Further countering the ongoing efforts by the city of Santa Monica, CA to curtail aviation-related businesses at Santa Monica Municipal Airport (SMO), the National Business Aviation Association has joined with the Aircraft Owners and Pilots Association (AOPA) and four airport tenants to file a Part 16 Complaint with the Federal Aviation Administration (FAA) alleging numerous violations of the city's grant-based obligations to SMO, including diversion of airport revenues for non-airport purposes.

"Today we are taking a critical step in the fight to lift the financial burdens and operational restrictions being imposed on the airport and its users," said Alex Gertsen, director of airports and ground infrastructure at NBAA. "The blatant, ongoing practice of mishandling airport finances with the effect of forcing aviation businesses into economic failure must be stopped.”

Among the issues cited in the complaint are actions by city officials to create an untenable operating environment at SMO through "excessive fees and rents,” as well as the city’s denial of long-term lease agreements for aviation-related businesses at the field while, at the same time, giving preferential terms to a non-aeronautical local college with facilities at SMO.

Santa Monica officials maintain such charges are required to pay down $16 million in outstanding debt to the city; the complaint countered that the city's documentation to support the underlying loans does not meet FAA standards, is "deficient or missing altogether,” and that interest on loans assessed by the city exceed rates allowed by the agency.

"Simply put, the city has created a financial structure which imposes enormous, ongoing, unsustainable - and clearly impermissible - financial burdens and deficits on the airport, which historically has operated on a breakeven or near breakeven basis, and but for the city's actions would continue to do so today," added the complaint. "[T]he city regrettably has a long record of seeking to find means by which to restrict operations at SMO, in defiance of its federal obligations - and the current situation at the airport, which indicates that the city has no intention of changing its ways, requires the strictest possible federal response."

Santa Monica officials have made numerous attempts over the years to shutter the historic airport, including repeatedly disputing the terms of the 1948 deed that transferred control of the former Army airfield to the city after substantial improvements were made by the federal government during World War II, and which NBAA understands to require the city to operate SMO as an airport in perpetuity.

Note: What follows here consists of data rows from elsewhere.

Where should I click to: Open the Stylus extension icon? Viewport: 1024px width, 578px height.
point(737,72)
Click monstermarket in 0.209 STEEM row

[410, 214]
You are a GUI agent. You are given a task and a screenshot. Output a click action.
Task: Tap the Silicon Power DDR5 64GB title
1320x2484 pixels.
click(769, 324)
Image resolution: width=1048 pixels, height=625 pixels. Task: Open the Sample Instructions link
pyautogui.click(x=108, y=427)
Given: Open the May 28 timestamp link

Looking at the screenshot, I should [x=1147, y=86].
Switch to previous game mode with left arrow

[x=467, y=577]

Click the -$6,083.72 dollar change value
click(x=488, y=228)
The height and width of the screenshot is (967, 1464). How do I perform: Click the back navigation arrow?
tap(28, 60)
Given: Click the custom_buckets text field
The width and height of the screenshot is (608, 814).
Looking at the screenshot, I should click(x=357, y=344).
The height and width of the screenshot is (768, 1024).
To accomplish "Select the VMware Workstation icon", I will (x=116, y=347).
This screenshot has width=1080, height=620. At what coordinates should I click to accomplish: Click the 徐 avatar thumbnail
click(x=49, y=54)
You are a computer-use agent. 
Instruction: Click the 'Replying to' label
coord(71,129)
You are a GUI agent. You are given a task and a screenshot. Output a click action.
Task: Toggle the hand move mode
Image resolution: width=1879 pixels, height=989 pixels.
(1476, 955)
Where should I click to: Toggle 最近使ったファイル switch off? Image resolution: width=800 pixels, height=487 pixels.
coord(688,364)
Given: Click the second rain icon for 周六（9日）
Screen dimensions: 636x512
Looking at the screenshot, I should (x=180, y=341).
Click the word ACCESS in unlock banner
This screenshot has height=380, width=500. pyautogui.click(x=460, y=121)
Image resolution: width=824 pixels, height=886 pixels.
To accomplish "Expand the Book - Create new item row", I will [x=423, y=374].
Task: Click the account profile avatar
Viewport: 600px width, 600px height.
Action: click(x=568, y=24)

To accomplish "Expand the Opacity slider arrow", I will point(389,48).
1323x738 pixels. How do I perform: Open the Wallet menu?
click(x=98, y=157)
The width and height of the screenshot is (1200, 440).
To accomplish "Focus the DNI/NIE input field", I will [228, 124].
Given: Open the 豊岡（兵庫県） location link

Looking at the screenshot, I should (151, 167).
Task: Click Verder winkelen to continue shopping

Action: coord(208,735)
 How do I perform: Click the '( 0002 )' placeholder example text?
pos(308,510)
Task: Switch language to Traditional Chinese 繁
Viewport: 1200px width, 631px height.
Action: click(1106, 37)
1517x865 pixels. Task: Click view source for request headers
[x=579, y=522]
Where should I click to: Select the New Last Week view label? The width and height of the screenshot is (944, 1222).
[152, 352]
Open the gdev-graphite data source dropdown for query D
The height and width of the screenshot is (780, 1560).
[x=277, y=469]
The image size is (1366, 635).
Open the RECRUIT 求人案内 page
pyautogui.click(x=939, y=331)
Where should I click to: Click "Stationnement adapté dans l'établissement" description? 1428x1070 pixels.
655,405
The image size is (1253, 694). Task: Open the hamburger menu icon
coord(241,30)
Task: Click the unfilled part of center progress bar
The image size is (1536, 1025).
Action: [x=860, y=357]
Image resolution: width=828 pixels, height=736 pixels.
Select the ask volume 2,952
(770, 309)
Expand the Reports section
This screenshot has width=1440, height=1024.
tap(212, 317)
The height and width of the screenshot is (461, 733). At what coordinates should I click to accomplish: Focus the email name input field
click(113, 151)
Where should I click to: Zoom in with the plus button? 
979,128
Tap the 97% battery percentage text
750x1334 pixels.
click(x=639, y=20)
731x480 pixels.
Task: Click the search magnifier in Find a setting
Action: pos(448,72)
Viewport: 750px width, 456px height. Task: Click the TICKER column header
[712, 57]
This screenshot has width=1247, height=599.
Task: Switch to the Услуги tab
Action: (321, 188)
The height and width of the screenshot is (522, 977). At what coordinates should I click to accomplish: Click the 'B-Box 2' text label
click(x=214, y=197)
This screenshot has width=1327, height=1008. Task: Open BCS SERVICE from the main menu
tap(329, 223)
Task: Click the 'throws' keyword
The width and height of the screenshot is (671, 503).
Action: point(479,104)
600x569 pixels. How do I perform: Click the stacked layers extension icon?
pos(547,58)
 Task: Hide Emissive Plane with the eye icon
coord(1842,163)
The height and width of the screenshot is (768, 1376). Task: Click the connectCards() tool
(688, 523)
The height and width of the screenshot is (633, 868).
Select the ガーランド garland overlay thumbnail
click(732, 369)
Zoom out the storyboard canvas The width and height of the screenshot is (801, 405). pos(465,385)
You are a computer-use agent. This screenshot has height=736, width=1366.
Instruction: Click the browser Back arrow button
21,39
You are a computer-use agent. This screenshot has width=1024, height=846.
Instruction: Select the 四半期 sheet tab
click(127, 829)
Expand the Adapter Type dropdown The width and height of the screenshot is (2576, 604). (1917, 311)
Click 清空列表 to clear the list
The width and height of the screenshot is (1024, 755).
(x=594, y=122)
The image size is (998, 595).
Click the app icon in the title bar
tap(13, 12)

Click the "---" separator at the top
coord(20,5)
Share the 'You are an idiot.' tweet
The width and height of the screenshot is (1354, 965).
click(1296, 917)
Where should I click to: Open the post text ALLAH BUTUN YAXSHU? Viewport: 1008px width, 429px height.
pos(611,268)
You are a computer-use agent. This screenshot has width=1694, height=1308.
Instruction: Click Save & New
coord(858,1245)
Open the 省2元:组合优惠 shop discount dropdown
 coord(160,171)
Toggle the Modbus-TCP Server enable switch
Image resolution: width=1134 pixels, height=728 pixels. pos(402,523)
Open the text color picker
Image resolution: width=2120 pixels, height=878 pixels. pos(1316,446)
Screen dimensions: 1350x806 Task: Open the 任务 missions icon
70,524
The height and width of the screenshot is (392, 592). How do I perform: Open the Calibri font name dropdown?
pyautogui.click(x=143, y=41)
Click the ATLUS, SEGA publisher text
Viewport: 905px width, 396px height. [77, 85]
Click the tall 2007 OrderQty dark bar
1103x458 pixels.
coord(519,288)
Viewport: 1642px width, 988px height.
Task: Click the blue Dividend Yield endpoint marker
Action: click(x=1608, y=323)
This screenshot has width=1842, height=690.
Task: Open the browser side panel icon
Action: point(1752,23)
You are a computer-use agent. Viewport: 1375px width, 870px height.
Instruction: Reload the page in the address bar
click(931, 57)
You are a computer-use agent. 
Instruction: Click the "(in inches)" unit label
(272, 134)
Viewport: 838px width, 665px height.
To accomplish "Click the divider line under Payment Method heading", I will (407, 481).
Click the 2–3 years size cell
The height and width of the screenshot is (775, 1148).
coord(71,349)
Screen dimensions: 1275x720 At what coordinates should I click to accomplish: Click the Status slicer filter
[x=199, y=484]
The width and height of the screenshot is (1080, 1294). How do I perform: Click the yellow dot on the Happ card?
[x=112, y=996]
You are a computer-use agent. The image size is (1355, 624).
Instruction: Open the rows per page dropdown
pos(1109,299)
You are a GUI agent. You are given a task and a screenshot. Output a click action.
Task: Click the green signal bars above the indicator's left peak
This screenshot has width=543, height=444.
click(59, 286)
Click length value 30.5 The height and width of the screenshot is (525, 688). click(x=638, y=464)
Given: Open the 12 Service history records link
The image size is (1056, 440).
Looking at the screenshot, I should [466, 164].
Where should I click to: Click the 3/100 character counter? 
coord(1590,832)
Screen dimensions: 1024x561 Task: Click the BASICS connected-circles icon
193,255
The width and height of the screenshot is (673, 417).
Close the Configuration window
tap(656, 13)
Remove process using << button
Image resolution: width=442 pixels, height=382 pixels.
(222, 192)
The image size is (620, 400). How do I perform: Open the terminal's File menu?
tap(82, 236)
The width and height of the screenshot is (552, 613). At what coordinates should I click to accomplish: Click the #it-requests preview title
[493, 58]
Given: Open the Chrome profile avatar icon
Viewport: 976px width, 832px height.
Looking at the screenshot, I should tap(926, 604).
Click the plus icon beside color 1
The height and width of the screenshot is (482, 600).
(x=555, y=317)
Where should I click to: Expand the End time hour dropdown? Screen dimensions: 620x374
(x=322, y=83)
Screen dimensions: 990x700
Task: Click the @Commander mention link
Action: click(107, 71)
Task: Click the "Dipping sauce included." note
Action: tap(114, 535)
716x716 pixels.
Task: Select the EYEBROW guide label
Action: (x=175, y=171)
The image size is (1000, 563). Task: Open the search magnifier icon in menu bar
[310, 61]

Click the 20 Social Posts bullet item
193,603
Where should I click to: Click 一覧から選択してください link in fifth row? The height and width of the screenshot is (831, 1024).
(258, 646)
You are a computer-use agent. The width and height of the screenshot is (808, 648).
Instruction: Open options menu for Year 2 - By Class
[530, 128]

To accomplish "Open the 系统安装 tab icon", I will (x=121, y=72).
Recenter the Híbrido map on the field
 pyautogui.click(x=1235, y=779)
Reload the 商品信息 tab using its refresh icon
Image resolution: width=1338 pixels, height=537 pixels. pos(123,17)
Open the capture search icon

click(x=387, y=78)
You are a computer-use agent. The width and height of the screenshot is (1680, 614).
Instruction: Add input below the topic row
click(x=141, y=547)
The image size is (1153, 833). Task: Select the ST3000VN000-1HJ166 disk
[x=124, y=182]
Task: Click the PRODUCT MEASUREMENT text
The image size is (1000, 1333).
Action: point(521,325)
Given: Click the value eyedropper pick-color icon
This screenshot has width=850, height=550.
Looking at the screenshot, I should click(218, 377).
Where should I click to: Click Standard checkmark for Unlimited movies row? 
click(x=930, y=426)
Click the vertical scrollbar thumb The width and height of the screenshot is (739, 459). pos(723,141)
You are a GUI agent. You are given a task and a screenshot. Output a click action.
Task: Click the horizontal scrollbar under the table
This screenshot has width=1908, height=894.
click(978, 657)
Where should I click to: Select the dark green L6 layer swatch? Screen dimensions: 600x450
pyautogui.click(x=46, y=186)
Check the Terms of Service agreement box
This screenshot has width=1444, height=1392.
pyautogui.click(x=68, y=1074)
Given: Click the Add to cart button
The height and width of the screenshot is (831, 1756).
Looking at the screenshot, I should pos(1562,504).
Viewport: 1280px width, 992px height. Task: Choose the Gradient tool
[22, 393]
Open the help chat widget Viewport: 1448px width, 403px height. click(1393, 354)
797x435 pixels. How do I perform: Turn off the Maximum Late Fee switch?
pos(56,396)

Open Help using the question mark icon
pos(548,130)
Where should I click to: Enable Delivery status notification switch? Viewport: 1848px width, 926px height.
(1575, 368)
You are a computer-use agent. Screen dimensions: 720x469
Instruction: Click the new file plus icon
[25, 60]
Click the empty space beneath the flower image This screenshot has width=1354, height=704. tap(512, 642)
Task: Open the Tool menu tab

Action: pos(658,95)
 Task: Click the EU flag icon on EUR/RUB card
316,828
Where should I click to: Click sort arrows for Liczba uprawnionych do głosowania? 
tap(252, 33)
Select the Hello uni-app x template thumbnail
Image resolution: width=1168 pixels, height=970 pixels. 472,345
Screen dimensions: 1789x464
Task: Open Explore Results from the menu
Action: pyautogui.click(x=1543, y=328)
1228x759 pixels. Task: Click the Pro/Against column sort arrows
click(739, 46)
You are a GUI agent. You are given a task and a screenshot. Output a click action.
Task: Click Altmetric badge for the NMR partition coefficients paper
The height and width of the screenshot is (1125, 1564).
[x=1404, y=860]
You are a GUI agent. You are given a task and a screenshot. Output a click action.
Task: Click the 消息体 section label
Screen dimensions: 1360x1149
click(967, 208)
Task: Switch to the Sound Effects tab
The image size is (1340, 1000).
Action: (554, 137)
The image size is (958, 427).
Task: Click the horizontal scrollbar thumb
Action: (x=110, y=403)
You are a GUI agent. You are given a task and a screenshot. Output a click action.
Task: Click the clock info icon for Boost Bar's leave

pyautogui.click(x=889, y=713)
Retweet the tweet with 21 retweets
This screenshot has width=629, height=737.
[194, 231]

In a separate Part 16 proceeding, NBAA and other parties last week countered the city's appeal of a December 2015 determination by the FAA that requires the city to keep the historic airport open at least through 2023, on the basis of the City's 2003 renegotiation of the terms of a 1994 airport grant from the FAA which both incorporated a 20-year term of obligations.

"The city of Santa Monica needs to adhere to its federal obligations to keep SMO, a critical, public asset of the national airspace system, viable and accessible to all users and tenants," Gertsen concluded. "NBAA will continue to fight to protect the airport and the vital access it provides to Santa Monica and the greater Los Angeles area, preserving jobs and local aviation businesses that contribute to the local economy."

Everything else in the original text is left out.